La loi a changé en Suisse
Nouveau tour de vis dans la loi réglementant le
séjour des étrangers. Finies les fleurs aux migrants. La
nouvelle loi donne la priorité aux ressortissants de l’UE
et de l’AELE et limite l’immigration extra-communautaire
aux seuls travailleurs qualifiés. Le regroupement familial sera
très limité : le conjoint et les enfants d’un
étranger au bénéfice d’une autorisation de
séjour n’auront plus forcément le droit de
s’établir en Suisse. La loi refuse d’autre part
d’accorder tout nouveau droit aux ressortissants
extra-communautaires. Réflexe démagogique ?
« Il s’agit de tenir compte des inquiétudes
diffuses mais bien réelles de la population », a
justifié Françoise Saudan (PRD/GE). La gauche a pour sa
part fustigé ce texte devenu à ses yeux une
« loi contre les étrangers » et une
« réglementation policière ».
Schaffhouse:
des Eglises contre le durcissement de la loi
Les trois Eglises nationales du canton de Schaffhause
(Suisse) s’opposent au durcissement de la loi sur l’asile
convenu par le Conseil Fédéral, parce qu’à
leurs yeux ces mesures remettent en cause l’Etat de droit et ses
principaux acquis humanitaires depuis la Seconde Guerre Mondiale. Les
Eglises s’élèvent contre cette entreprise de
démolition programmée : rien ni personne ne
justifient que l’on touche ainsi aux droits fondamentaux.

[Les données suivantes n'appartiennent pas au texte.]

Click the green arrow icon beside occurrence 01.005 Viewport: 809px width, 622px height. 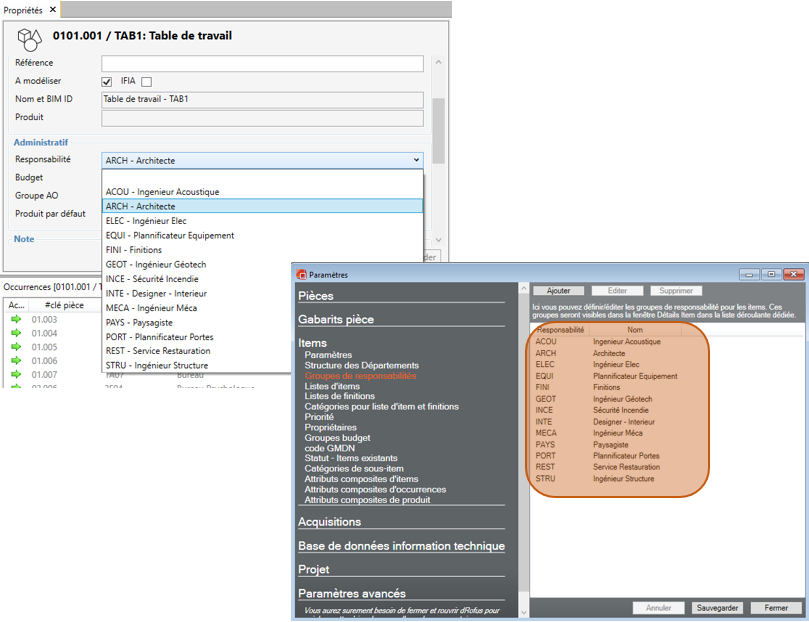tap(16, 347)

L’asile demeure un droit de l’homme. Elles exigent une
inflexion de la politique pour que le droit d’asile, en
particulier en cas de calamités, demeure reconnu à part
entière comme un droit de l’homme. Elles appellent les
autorités à traiter les personnes concernées avec
respect.
Europe :
Les chrétiens préoccupés par la politique de
migration et d’asile
L’Union Européenne cherche à
établir un système de migration et d’asile commun
en Europe. Avant 2010 seront établis une procédure
européenne commune et un statut uniforme pour les personnes
bénéficiant de l’asile ou d’une protection
subsidiaire. Diverses associations chrétiennes *, tout en
saluant ces efforts — c’est un pas en avant -, soulignent
l’importance « d’orienter une telle politique
autour de la dignité et des droits inaliénables de
l’être humain ». Elles demandent donc que la
Charte des Droits Fondamentaux de l’Union Européenne
« devienne dès que possible juridiquement
contraignante, afin de garantir les droits d’asile »,
de façon à « éviter la détention
des demandeurs d’asile ». Les six organisations
signataires déplorent « la criminalisation de
travailleurs irréguliers et la criminalisation ou la
persécution qui s’ensuit envers les églises, leurs
organisations et les ONG qui leur viennent en aide ».
*Ces six organisations sont
« Caritas Europe », la Commission des
Épiscopats de la Communauté Européenne (COMECE),
la Commission des Eglises pour les Migrations en Europe (CCME), la
Commission internationale catholique pour les Migrations (ICMC), le
Service jésuite des Réfugiés (JRS) et le Concile
Quaker pour les Affaires européennes.